Par Isabelle Girard le 2008/01

Connaissant la passion de Robert Lalonde pour les animaux, les arbres et les plantes, sa fascination pour le monde vivant, je me suis demandé, lorsque j’ai su le titre de son plus récent recueil de nouvelles, à quelles espèces il pouvait bien faire allusion. Puis, je me suis mise à rêver en regardant de loin l’illustration sur la jaquette de son livre, couleur peau, et en me demandant quelle partie du corps se trouvait représentée là. J’ai pensé à deux jambes entrelacées après l’amour jusqu’à ce que je voie, en m’approchant, qu’il y a en fait deux visages, l’un posé sur l’autre, reproduits en si gros plan qu’on n’en aperçoit qu’une partie. Le front, l’arcade sourcilière, les yeux fermés, le haut du nez : paysage vallonné aux lignes douces, sensuelles.

La première nouvelle, comme presque toutes celles du recueil, s’ouvre d’ailleurs avec la description d’un paysage, celui des Trois Pins, situé quelque part au bord de la rivière Matapédia. Le narrateur, de passage dans la région, est dans un motel où il se propose d’« écrire ce soir – enfin – la simple et tragique histoire de Bernadette et de Gérard ». Il relit leurs lettres d’amour datées de l’été 1958 et les commente, imaginant les motifs, le sentiment d’urgence qui ont poussé Gérard à demander la main de Bernadette. Puis, on suit le narrateur qui fait une visite aux Trois Pins où avaient l’habitude de se rendre Gérard et Bernadette.

----------------

Tâche demandée a:
Extrayez telles quelles les lignes des enregistrements, en commençant par la ligne qui contient « You are a computer-use » et en allant jusqu'à la ligne qui contient « Action: coord(286,121) », incluse.

----------------

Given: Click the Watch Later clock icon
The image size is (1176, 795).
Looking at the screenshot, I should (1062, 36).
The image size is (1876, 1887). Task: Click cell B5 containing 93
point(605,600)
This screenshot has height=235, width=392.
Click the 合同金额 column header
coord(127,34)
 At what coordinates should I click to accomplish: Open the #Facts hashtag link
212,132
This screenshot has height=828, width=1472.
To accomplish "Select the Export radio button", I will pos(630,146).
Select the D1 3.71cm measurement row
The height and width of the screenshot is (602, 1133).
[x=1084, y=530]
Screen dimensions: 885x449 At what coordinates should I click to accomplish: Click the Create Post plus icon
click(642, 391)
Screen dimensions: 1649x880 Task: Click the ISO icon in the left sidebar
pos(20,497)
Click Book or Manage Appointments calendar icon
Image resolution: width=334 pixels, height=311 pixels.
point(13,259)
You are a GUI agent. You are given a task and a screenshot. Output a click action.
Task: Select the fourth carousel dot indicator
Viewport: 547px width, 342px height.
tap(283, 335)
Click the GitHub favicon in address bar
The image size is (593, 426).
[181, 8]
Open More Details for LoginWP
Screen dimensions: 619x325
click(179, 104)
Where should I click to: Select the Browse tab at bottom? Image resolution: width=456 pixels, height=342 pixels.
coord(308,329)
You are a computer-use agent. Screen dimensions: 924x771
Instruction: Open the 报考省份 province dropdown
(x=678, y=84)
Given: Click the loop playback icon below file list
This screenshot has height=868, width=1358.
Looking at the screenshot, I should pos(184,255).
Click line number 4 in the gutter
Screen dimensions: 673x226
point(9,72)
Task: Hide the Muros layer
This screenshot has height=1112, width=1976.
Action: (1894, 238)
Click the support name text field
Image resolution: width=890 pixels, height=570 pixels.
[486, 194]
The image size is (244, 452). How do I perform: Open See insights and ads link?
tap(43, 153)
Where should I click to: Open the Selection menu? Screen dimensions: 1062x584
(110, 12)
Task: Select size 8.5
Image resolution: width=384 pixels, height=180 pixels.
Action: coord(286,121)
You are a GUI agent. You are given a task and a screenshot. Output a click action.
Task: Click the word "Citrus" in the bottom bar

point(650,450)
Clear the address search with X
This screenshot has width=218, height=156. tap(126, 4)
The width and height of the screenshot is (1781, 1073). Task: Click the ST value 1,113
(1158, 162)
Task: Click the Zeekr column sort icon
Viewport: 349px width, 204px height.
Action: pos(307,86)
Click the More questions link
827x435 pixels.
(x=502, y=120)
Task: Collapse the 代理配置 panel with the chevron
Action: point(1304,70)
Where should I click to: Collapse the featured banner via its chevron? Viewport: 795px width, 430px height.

----------------

Tâche demandée b:
Répondez aux questions suivantes à partir de l'extrait sur le recueil de Robert Lalonde.
(i) Au bord de quelle rivière se trouve le paysage des Trois Pins ?
(ii) De quel été datent les lettres d'amour de Bernadette et de Gérard ?
(iii) Quelles parties des visages l'illustration de la jaquette laisse-t-elle voir ?

Réponse attendue a:
You are a computer-use agent. Screen dimensions: 924x771
Instruction: Open the 报考省份 province dropdown
(x=678, y=84)
Given: Click the loop playback icon below file list
This screenshot has height=868, width=1358.
Looking at the screenshot, I should pos(184,255).
Click line number 4 in the gutter
Screen dimensions: 673x226
point(9,72)
Task: Hide the Muros layer
This screenshot has height=1112, width=1976.
Action: (1894, 238)
Click the support name text field
Image resolution: width=890 pixels, height=570 pixels.
[486, 194]
The image size is (244, 452). How do I perform: Open See insights and ads link?
tap(43, 153)
Where should I click to: Open the Selection menu? Screen dimensions: 1062x584
(110, 12)
Task: Select size 8.5
Image resolution: width=384 pixels, height=180 pixels.
Action: coord(286,121)

Réponse attendue b:
(i) La rivière Matapédia.
(ii) L'été 1958.
(iii) Le front, l'arcade sourcilière, les yeux fermés et le haut du nez.